··· Exercise input ···

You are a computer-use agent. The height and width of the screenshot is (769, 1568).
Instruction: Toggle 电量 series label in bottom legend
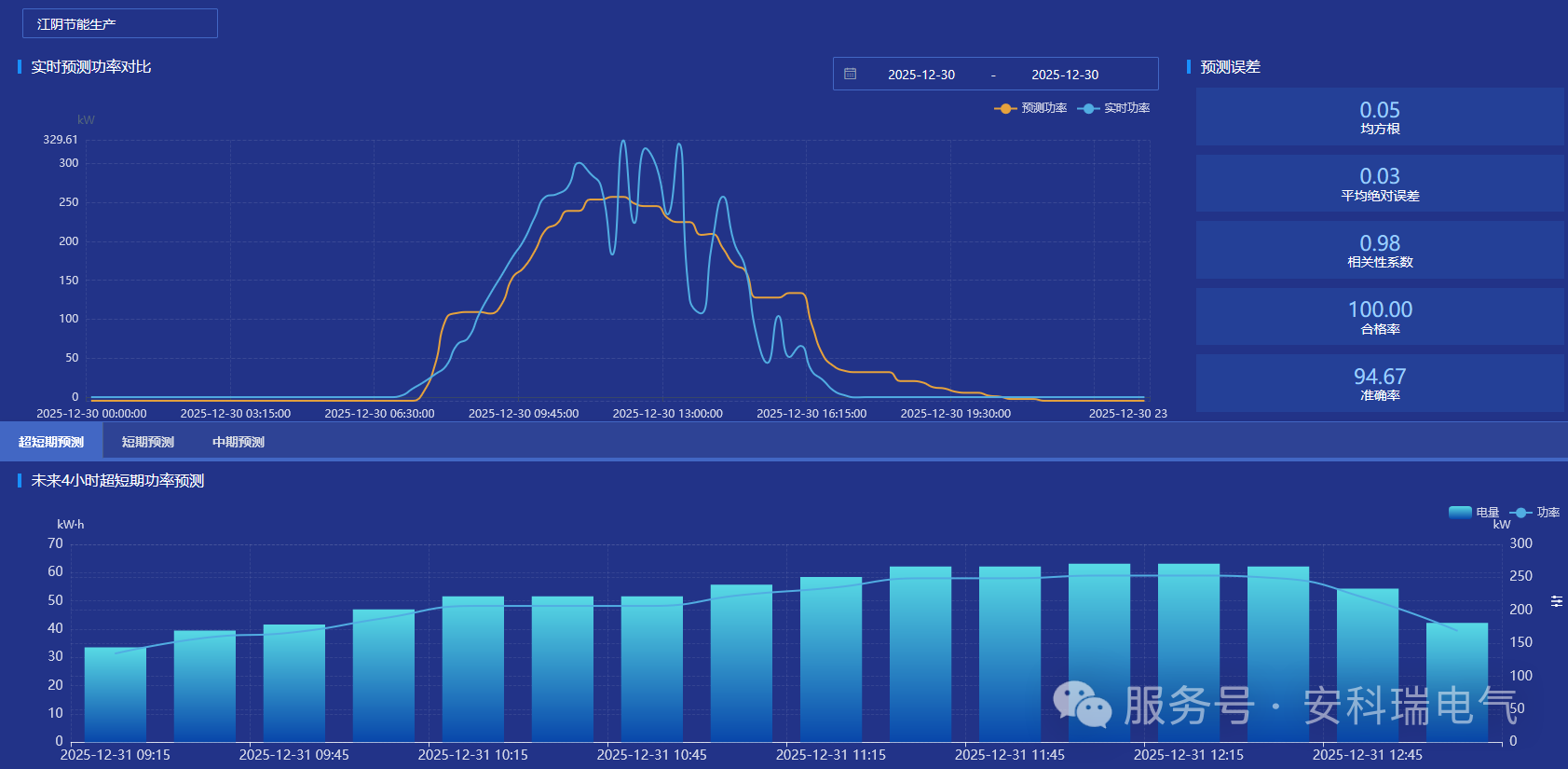coord(1487,512)
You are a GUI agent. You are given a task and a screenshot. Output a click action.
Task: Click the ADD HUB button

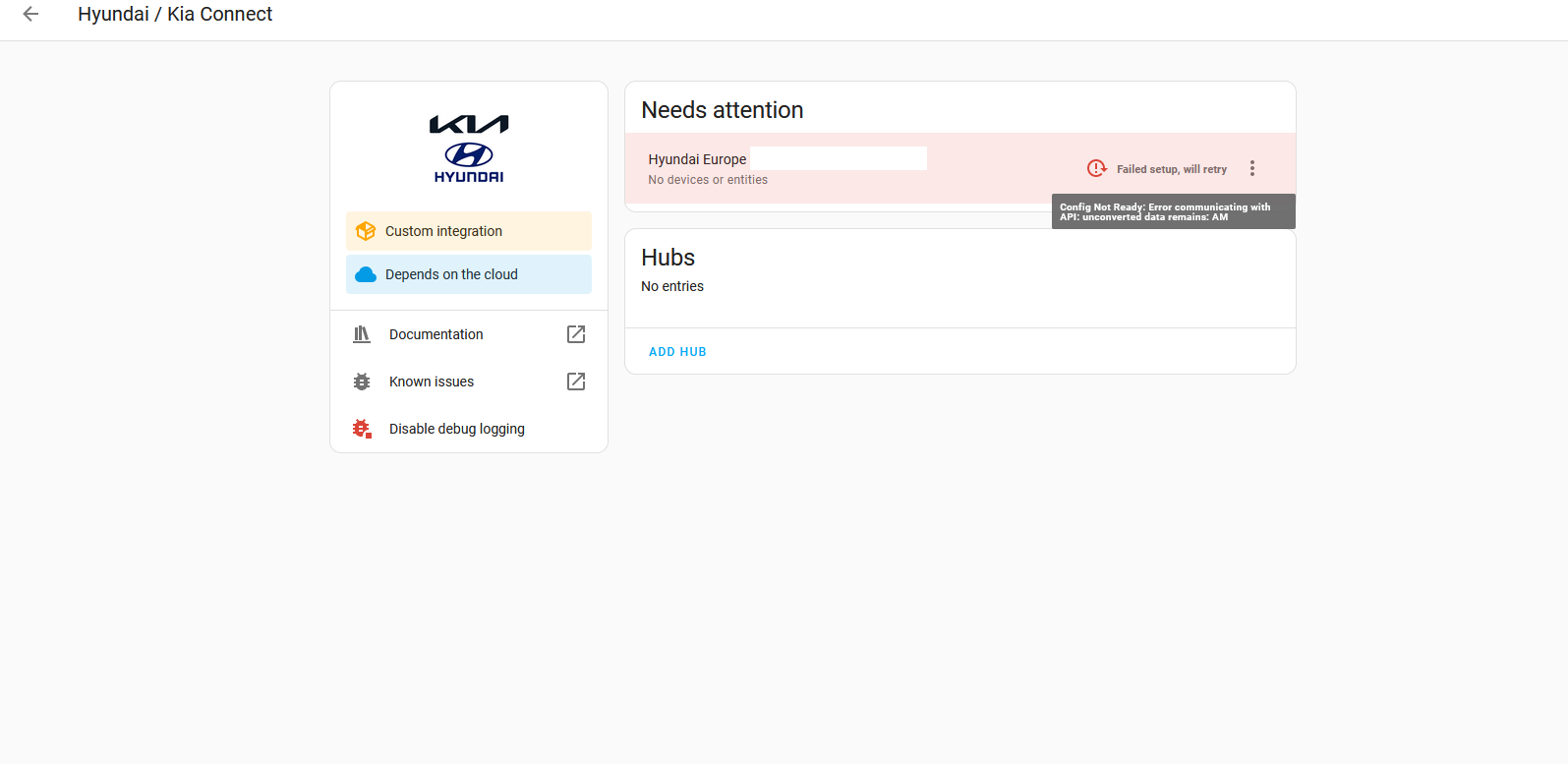677,351
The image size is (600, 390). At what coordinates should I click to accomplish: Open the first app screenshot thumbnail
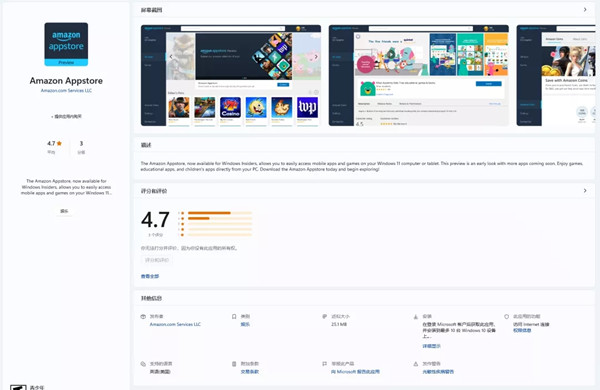(231, 75)
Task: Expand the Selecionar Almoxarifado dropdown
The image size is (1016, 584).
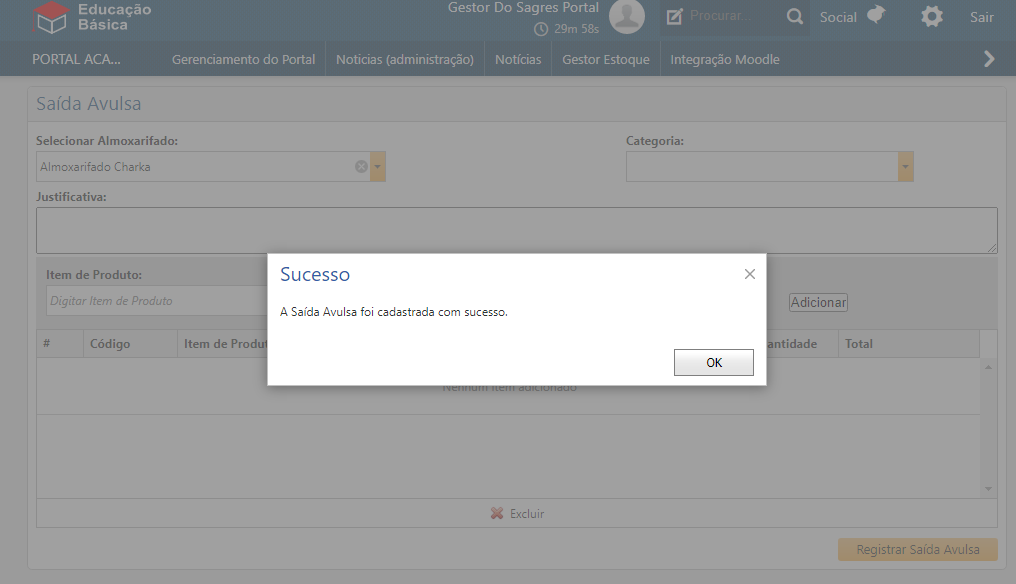Action: [x=378, y=167]
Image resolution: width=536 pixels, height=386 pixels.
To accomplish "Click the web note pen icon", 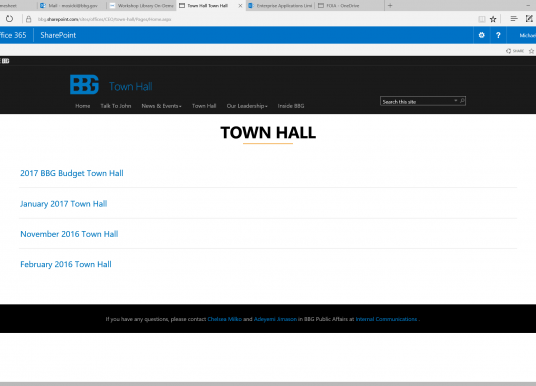I will click(x=529, y=19).
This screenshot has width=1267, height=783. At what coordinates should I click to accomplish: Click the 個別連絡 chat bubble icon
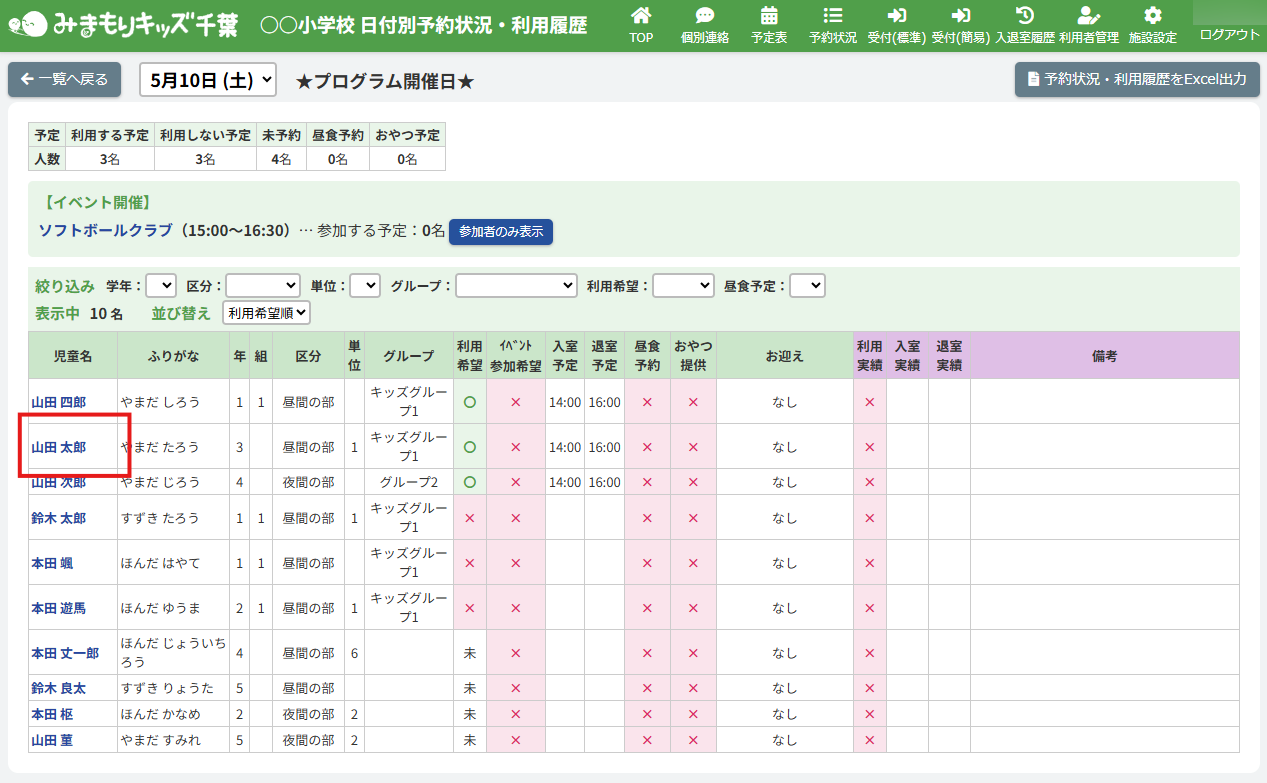(705, 16)
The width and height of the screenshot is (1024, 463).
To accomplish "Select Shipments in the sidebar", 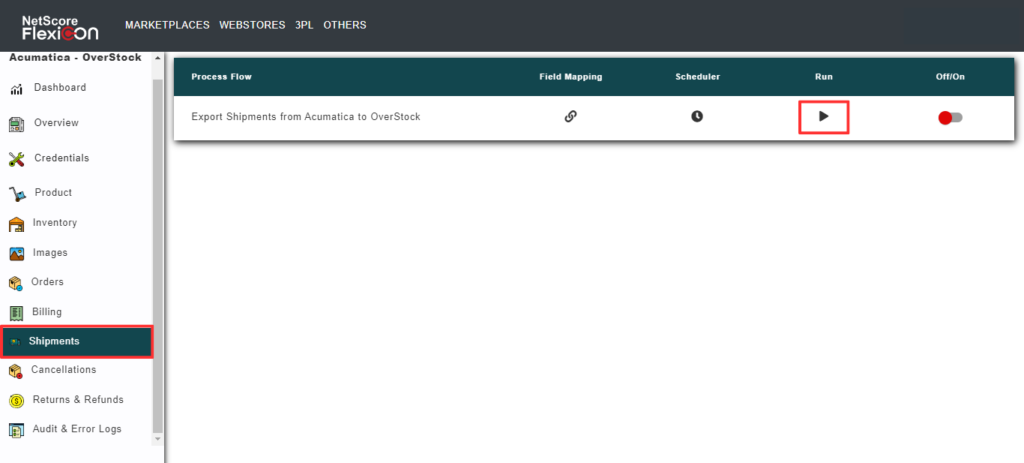I will 54,342.
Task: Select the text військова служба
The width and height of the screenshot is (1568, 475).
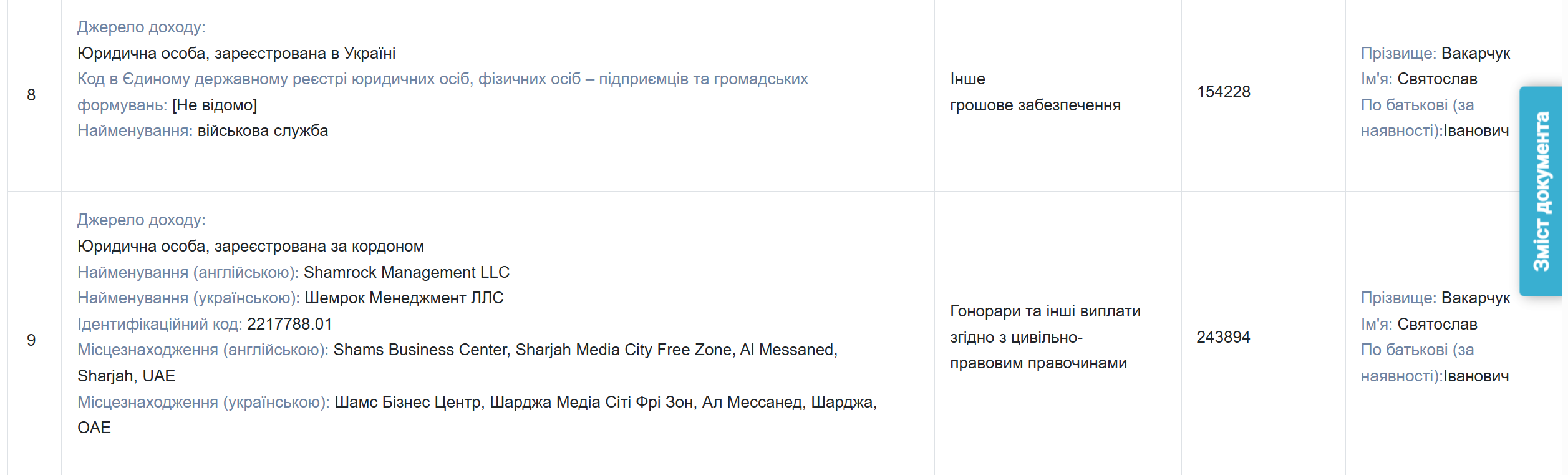Action: [x=263, y=131]
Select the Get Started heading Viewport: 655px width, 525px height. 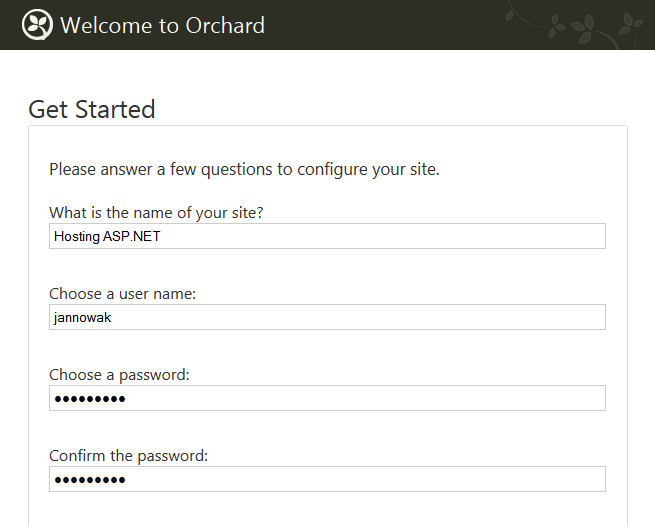(91, 109)
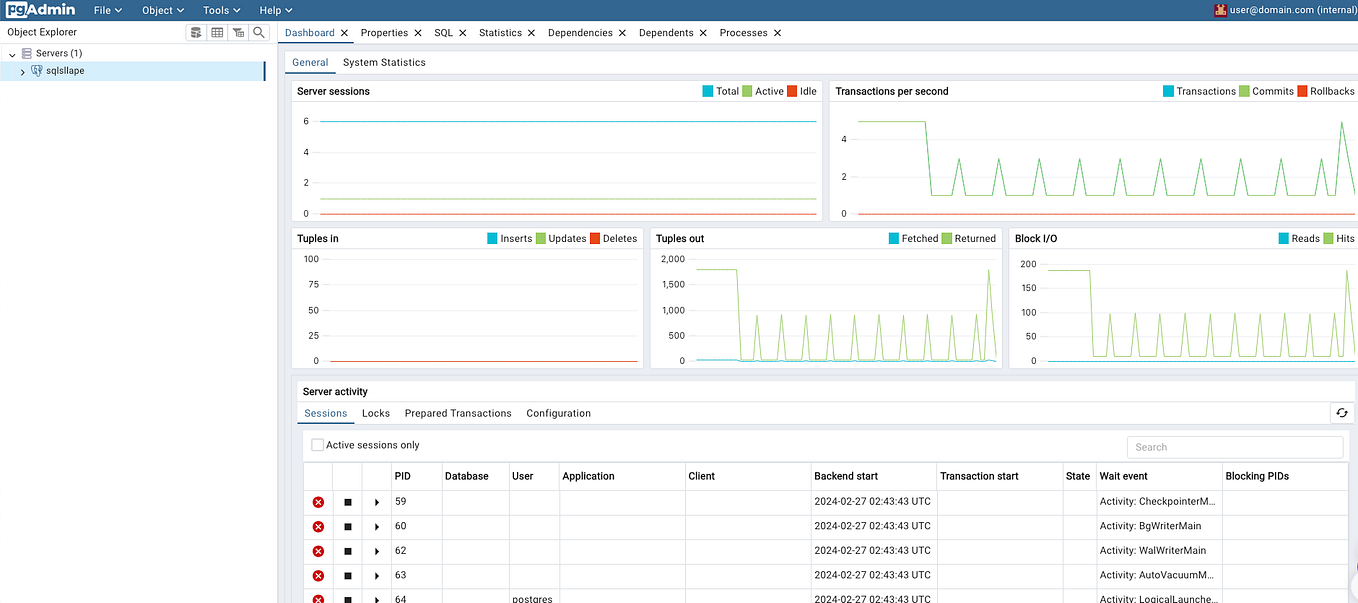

···

▶ **What the exercise asks**: Read through the entries and copy each line in which "agent" appears.

▶ **Completed task**:
You are a computer-use agent. The height and width of the screenshot is (769, 1568).
You are a GUI agent. You are given a task and a screenshot. Output a click action.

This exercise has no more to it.